#### Records for processing
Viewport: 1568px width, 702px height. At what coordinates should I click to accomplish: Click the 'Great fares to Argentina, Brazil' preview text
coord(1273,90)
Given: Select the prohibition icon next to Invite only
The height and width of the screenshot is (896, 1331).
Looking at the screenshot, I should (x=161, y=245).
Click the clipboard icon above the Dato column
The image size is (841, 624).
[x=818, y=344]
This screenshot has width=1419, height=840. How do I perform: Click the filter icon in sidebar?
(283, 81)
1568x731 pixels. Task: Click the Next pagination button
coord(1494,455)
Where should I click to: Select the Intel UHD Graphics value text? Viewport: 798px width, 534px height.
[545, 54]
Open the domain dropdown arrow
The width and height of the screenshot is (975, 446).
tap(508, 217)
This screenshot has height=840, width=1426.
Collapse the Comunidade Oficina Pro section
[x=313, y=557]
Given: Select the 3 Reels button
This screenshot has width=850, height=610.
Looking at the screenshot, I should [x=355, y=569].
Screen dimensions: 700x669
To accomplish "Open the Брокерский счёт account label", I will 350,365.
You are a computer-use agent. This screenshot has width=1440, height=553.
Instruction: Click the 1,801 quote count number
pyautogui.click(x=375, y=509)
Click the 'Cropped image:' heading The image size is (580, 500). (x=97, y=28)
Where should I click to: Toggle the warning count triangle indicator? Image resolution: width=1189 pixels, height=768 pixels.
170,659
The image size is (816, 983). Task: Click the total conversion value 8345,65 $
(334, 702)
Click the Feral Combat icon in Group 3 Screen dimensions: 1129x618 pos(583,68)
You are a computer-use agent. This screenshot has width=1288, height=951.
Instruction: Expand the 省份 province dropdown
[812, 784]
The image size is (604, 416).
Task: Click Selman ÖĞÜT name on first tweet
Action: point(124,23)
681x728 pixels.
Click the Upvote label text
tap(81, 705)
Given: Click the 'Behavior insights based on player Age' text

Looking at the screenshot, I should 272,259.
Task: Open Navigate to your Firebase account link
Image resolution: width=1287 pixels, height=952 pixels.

#### What this task involves
Using the records above as the source, restate each line verbatim.

#### Your solution
Viewport: 1568px width, 702px height. At what coordinates should I click to accomplish: Click the 'Great fares to Argentina, Brazil' preview text
coord(1273,90)
Given: Select the prohibition icon next to Invite only
The height and width of the screenshot is (896, 1331).
Looking at the screenshot, I should (x=161, y=245).
Click the clipboard icon above the Dato column
The image size is (841, 624).
[x=818, y=344]
This screenshot has width=1419, height=840. How do I perform: Click the filter icon in sidebar?
(283, 81)
1568x731 pixels. Task: Click the Next pagination button
coord(1494,455)
Where should I click to: Select the Intel UHD Graphics value text? Viewport: 798px width, 534px height.
[545, 54]
Open the domain dropdown arrow
The width and height of the screenshot is (975, 446).
tap(508, 217)
This screenshot has height=840, width=1426.
Collapse the Comunidade Oficina Pro section
[x=313, y=557]
Given: Select the 3 Reels button
This screenshot has width=850, height=610.
Looking at the screenshot, I should [x=355, y=569].
Screen dimensions: 700x669
To accomplish "Open the Брокерский счёт account label", I will 350,365.
You are a computer-use agent. This screenshot has width=1440, height=553.
Instruction: Click the 1,801 quote count number
pyautogui.click(x=375, y=509)
Click the 'Cropped image:' heading The image size is (580, 500). (x=97, y=28)
Where should I click to: Toggle the warning count triangle indicator? Image resolution: width=1189 pixels, height=768 pixels.
170,659
The image size is (816, 983). Task: Click the total conversion value 8345,65 $
(334, 702)
Click the Feral Combat icon in Group 3 Screen dimensions: 1129x618 pos(583,68)
You are a computer-use agent. This screenshot has width=1288, height=951.
Instruction: Expand the 省份 province dropdown
[812, 784]
The image size is (604, 416).
Task: Click Selman ÖĞÜT name on first tweet
Action: point(124,23)
681x728 pixels.
Click the Upvote label text
tap(81, 705)
Given: Click the 'Behavior insights based on player Age' text

Looking at the screenshot, I should 272,259.
Task: Open Navigate to your Firebase account link
Image resolution: width=1287 pixels, height=952 pixels.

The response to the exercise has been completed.